He smiled.
Not a warm, friendly smile. The kind of smile that means someone has already read the last page of the book and knows exactly how it ends. He tucked his golden clipboard under one arm, pushed his glowing violet glasses up his pale lavender nose, and called out in a voice like someone announcing a very important weather event.
“Endermites! SCATTER PROTOCOL SEVEN!”
For exactly one second, nothing happened. Then the courtyard exploded with tiny purple shapes.
They poured out of cracks in the endstone walls, out from under purpur pillars, out of gaps I was absolutely certain hadn’t existed a moment ago. Hundreds of them — no, thousands — each one the size of a bread roll and twice as wiggly. And every single one of them was carrying something. A bundle of rainbow wool here. A glowing sea lantern there. Chunks of amethyst tucked under what I can only describe as their front bits.
“The blocks!” Biscuit gasped, grabbing my sleeve. “Ollie, they’ve got ALL the blocks!”
She was right. In roughly eleven seconds, every material we needed for the Elegance Duel — the same materials the Ender Earl had smugly offered as the riddle prize — vanished into a purple, wriggling tide. The Endermites scattered in every direction, teleporting in little bursts of violet light, and when the last one blinked away, I could see five small dark islands floating in the void around the courtyard, each one lit up faintly with the glow of scattered materials.
The Ender Earl straightened his purpur crown with one finger and made a small tick on his clipboard.
“This dimension is MINE,” he announced, “and I have it in writing.
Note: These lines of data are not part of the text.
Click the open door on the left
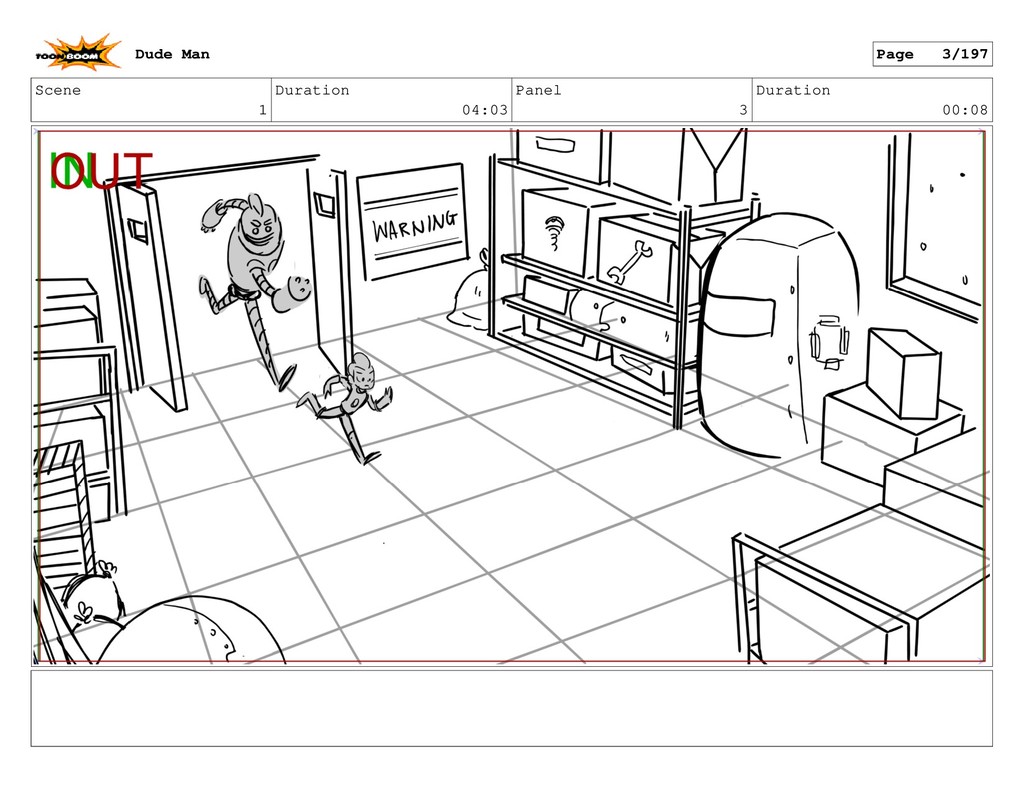 150,295
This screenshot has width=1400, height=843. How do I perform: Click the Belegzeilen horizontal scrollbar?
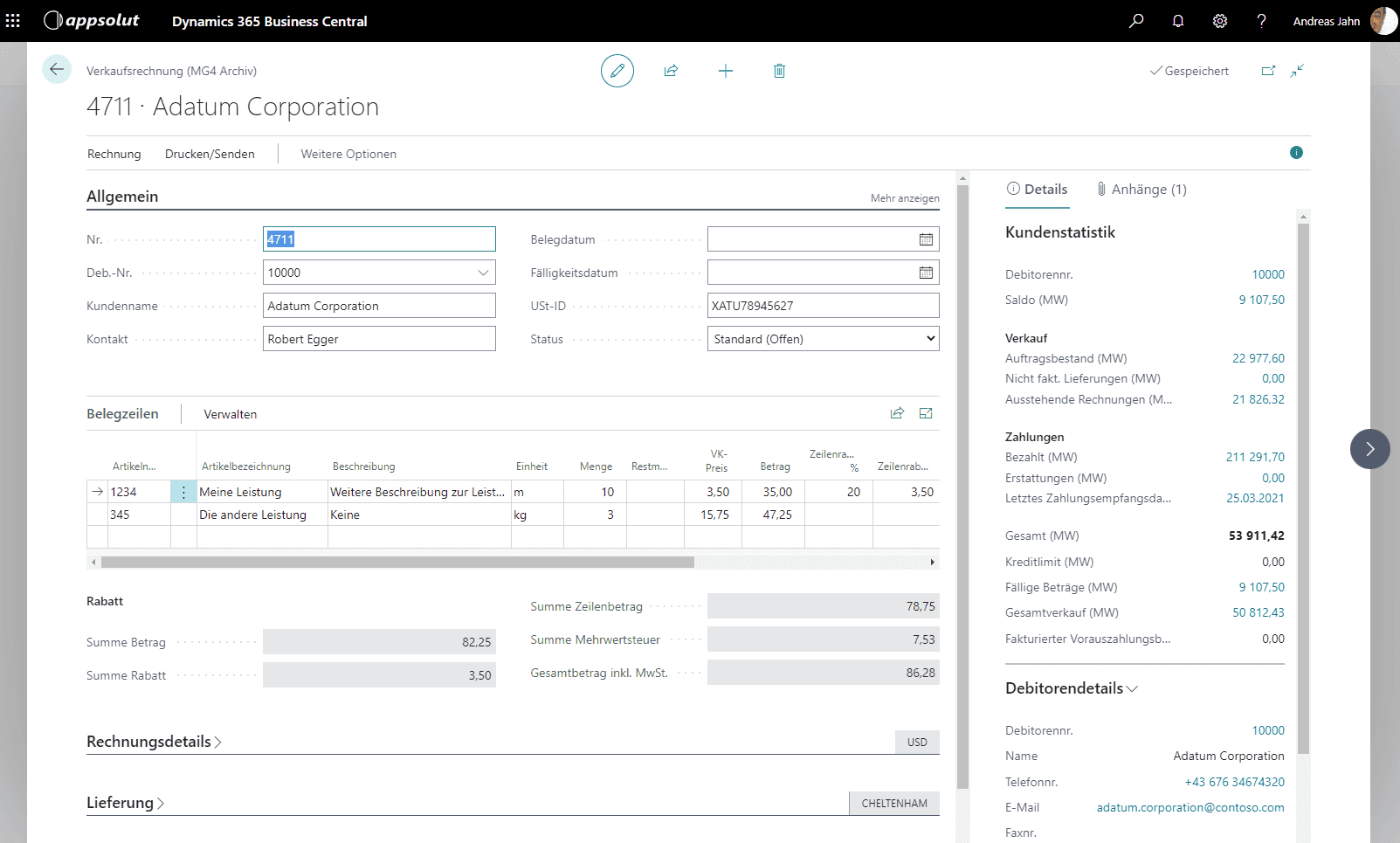click(x=397, y=563)
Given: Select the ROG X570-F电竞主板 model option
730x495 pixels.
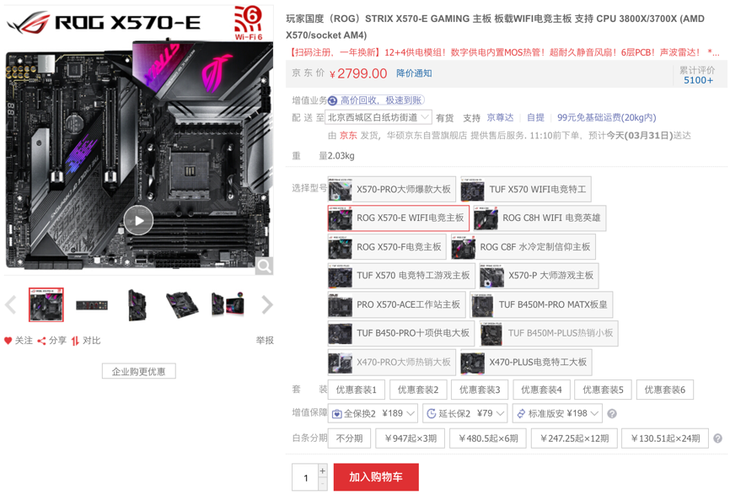Looking at the screenshot, I should pyautogui.click(x=386, y=247).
You had your riddle contest. You have — ” he checked his clipboard, ” — approximately forty-two minutes before sunrise disqualifies you from the Elegance Duel entirely. Good luck navigating five islands with no map. Toodle-oo.”
Then he walked inside, shut the endstone door, and I heard the very precise sound of seventeen locks clicking into place.

“Okay,” I said. “Okay, okay, okay.”
“That’s seven okays,” Biscuit said. “You only say seven okays when things are genuinely bad.”
“It’s fine,” I said. “It’s mostly fine. Forty-two minutes is — “
“Not enough time to swim through the void to five separate islands, Ollie.”
“Right. Yes. That would be the problem.” I looked at the five islands. Each one was maybe thirty blocks away, floating in the dark like lost puzzle pieces. Too far to jump. Too far to bridge quickly, especially without our materials. Which were currently being sat on by Endermites.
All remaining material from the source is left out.